Prompt –
The result should be the lines from the one that contains "Viewport: 1280px width, 1000px height." to the final line of the entries below, copied exactly and with no pictures.

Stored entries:
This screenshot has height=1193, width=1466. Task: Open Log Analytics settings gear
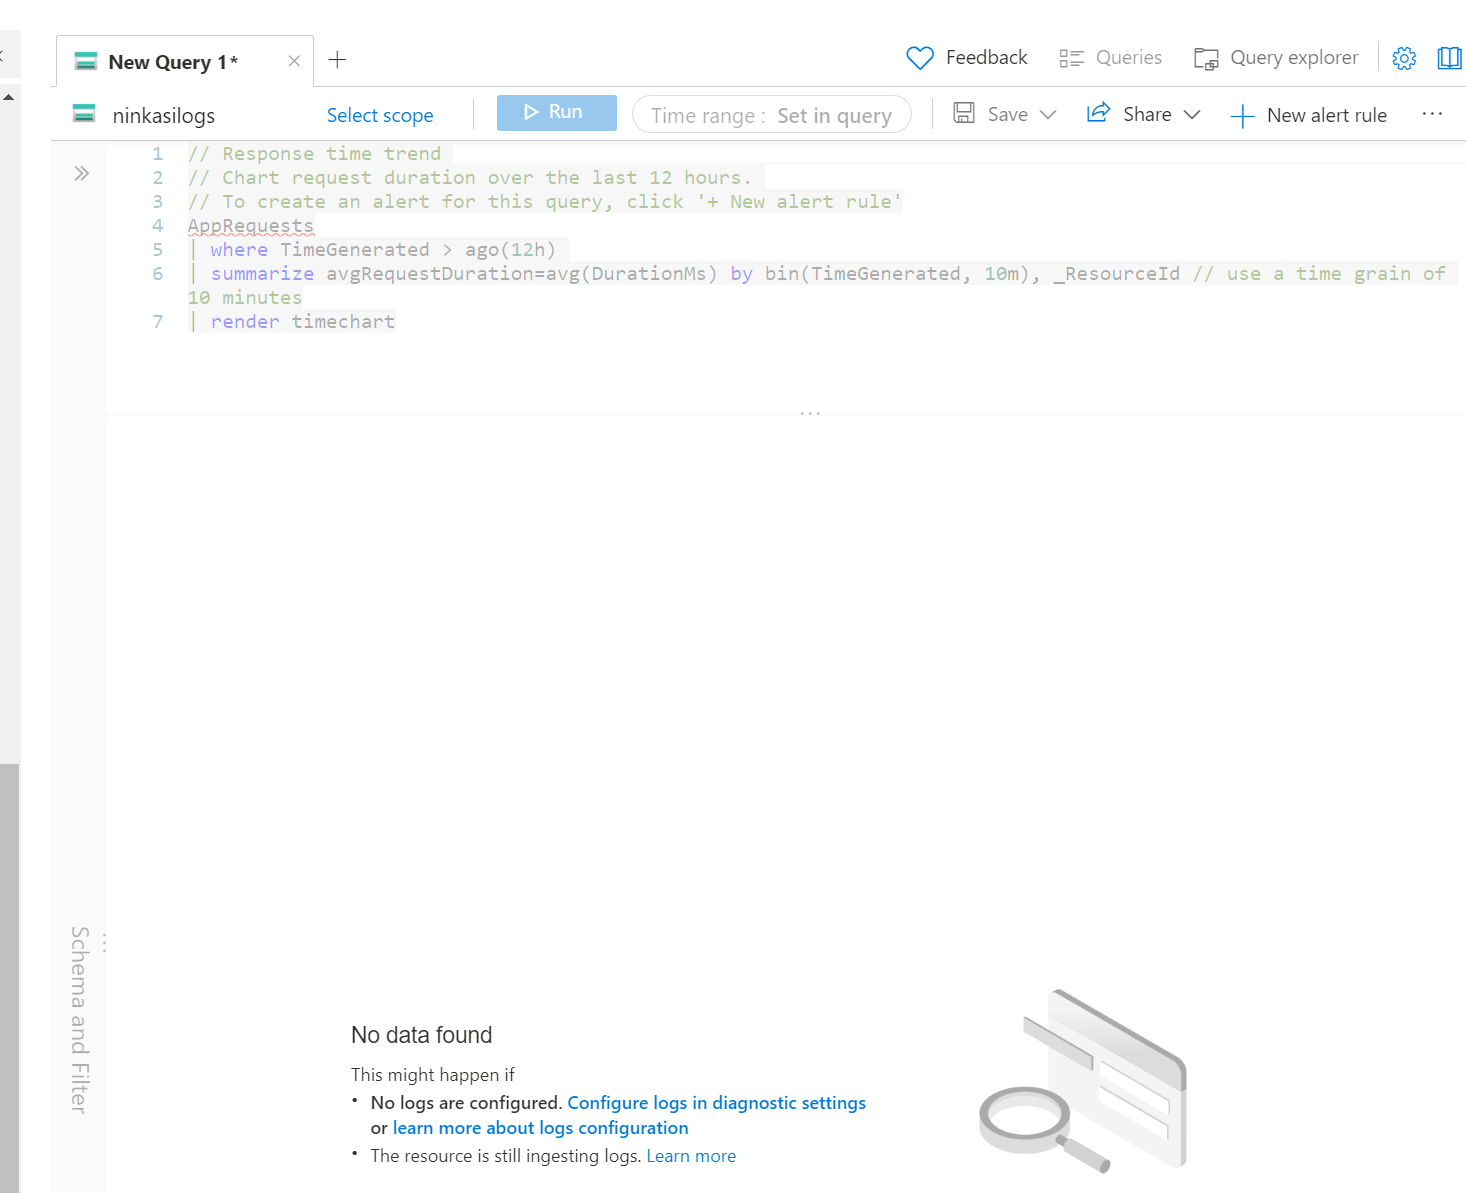pyautogui.click(x=1404, y=57)
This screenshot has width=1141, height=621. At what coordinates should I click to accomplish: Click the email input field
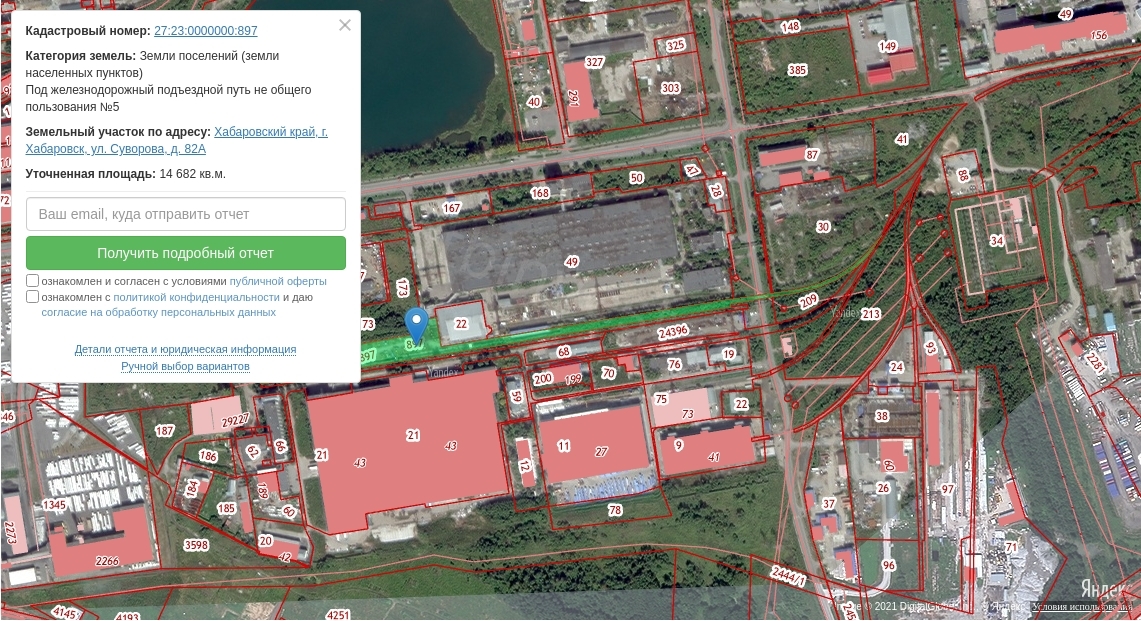click(186, 214)
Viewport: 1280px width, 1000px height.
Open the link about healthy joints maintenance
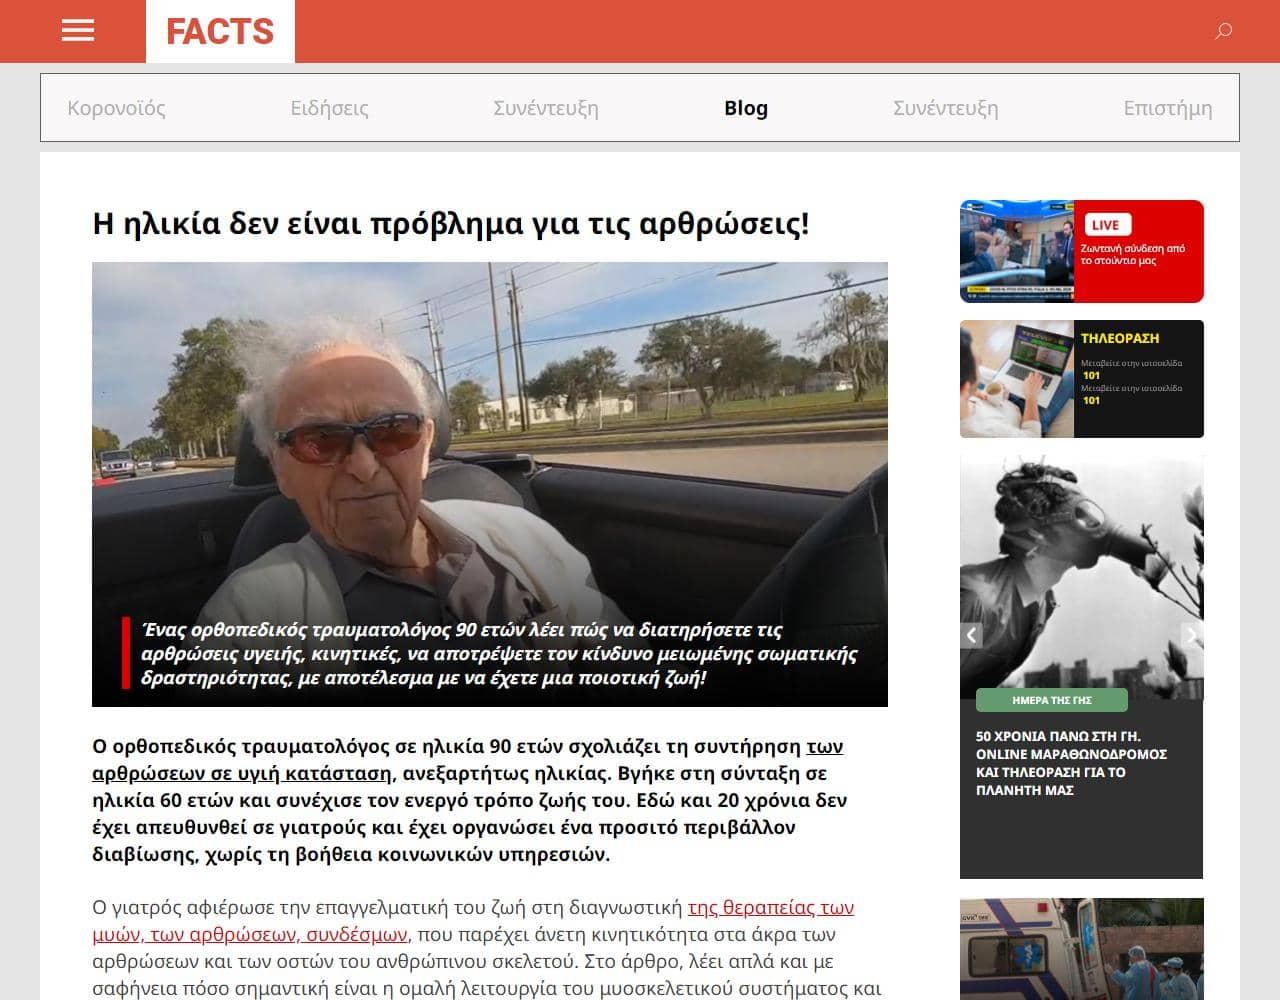pyautogui.click(x=241, y=773)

Answer for this exercise –
Viewport: 1280px width, 1000px height.
Open the link about healthy joints maintenance
pyautogui.click(x=241, y=773)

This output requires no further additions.